Wednesday, April 15, 2009

Working as an Assistant

This semester I've had the pleasure of working as an assistant for our Intro to New Testament class. This experience has taught me a lot. While I'm preparing for my study session tomorrow night (the class has their final next week), I'm having to answer for myself the question: What do you do when you disagree with the professor teaching the class? Of course, in a class that's very broad and basic, I agree on most things. But, for instance, Markan priority has been assumed with Matthean priority not really addressed.
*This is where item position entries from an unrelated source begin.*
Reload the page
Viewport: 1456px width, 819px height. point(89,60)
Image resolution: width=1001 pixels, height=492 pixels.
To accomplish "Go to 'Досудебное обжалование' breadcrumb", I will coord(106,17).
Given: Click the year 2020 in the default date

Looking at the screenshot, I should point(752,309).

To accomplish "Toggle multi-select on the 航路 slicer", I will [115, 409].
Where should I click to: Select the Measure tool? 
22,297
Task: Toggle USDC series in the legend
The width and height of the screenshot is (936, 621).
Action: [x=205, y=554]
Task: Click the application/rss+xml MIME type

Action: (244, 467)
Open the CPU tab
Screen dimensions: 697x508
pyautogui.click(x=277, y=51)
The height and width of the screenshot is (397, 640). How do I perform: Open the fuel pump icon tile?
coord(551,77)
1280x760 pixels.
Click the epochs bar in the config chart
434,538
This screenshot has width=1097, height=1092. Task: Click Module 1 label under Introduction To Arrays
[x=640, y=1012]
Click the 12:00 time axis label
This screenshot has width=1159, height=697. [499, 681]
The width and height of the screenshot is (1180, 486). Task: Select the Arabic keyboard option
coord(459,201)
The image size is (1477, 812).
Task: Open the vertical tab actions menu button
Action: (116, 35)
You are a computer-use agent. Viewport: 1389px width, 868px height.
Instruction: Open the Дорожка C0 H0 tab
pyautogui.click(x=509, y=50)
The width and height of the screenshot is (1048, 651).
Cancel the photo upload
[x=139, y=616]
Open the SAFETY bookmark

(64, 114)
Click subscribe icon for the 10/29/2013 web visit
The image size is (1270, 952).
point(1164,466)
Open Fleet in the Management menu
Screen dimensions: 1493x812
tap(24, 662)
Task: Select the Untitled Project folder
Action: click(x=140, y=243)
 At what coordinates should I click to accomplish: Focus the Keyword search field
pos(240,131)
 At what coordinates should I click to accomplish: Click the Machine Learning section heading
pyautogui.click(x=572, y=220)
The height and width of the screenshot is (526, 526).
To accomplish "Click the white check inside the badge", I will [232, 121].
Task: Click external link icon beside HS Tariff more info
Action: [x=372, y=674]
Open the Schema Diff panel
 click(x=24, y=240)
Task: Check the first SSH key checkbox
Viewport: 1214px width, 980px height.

I think Ehrman (the author of our textbook) is fundamentally mistaken on what "Apocalypticism" was in the 1st Century and a lot of the questions asked of the students have Ehrman's stance as their underlying premise.

I have a list of potential essay questions for the exam and there are a few that I think could be more nuanced. With some of them I disagree with the premise of the question entirely. So, what to do? Naturally, I want these kids to make good grades, but is it appropriate to note where I disagree and give them my reasons why?

7 comments:

Anonymous said...

Are you grading? The professor sets the standards for grading and what should be learned from the course. If you're grading, then you have to base it upon his/her standards. When you're discussing with students, you could communicate the information in a way that distinguishes between different "views" including the professor's.

Once you're teaching your own classes, you will get to set standards that your TA's may not agree with.

Markan priority is a pretty firm consensus. I can't blame the prof for not questioning it for a survey class.

Josh McManaway said...

I'm both grading and running little study sessions for their exams.

I still think there needs to be an explanation of the argument for Matthean priority. What harm would it be to take 15 minutes and discuss Matthean priority?

Douglas Mangum said...

Josh,
Remember that most of these issues that we like to stay up late discussing fly right over the heads of students in an undergrad survey course. Expressing your disagreement and your reasons might help them think more critically about what they're reading, or it might just confuse them so much that they don't know what the right answer is for the exam. Education is like that. Start out with baby steps. There is a right/wrong answer. It means you have to pick sides on issues that are based more on argument than evidence. Your students are more than a few steps away from the reality of ambiguity and no firm answers, only more questions.

Josh McManaway said...

Doug,

That's definitely a concern - I don't want to just confuse them and then have them thinking, "Wait, which is the right answer?" come exam time. I try to keep it simple, but...it's difficult.

John Anderson said...

When I worked with students in intro classes, they would often ask me come test time about a particular issue, and my response was always the same: answer this how the teacher for the course would want you to answer.

Now, at the same time, there is something to be said for you discussing these issues or concerns over the questions with the prof you are working for, not so much to express your disagreement, but to express your concern that the questions may be confusing, misleading, or not clear enough. I don't see a problem with that at all, at least not in my experience.

Dave Black said...

Nice to you see you're getting some grading experience, Josh. God has given me some excellent graders through the years. (BTW, one thing they never do for me is "grade." Either the students grade their own work, or else I do that myself. My graders are really more like teaching assistants.) At any rate, I hope the experience of working with your professor is a positive and beneficial one for both of you.

Mike Koke said...

Hey Josh, it is an interesting dilemma you raise. I was tutoring an intro NT course at the UofA and the prof works from the Burton Mack school of thought. He is a excellent prof but he knows that I take a very different approach to the NT. So in the tutoring sessions I really tried to help the student understand Mack's views so he could pass his final essay & exam, but I could also gave pastoral asides and let the kid know some of my own views. So maybe if you ever do a study session, you could do the same while briefly mentioning the existence of competing views.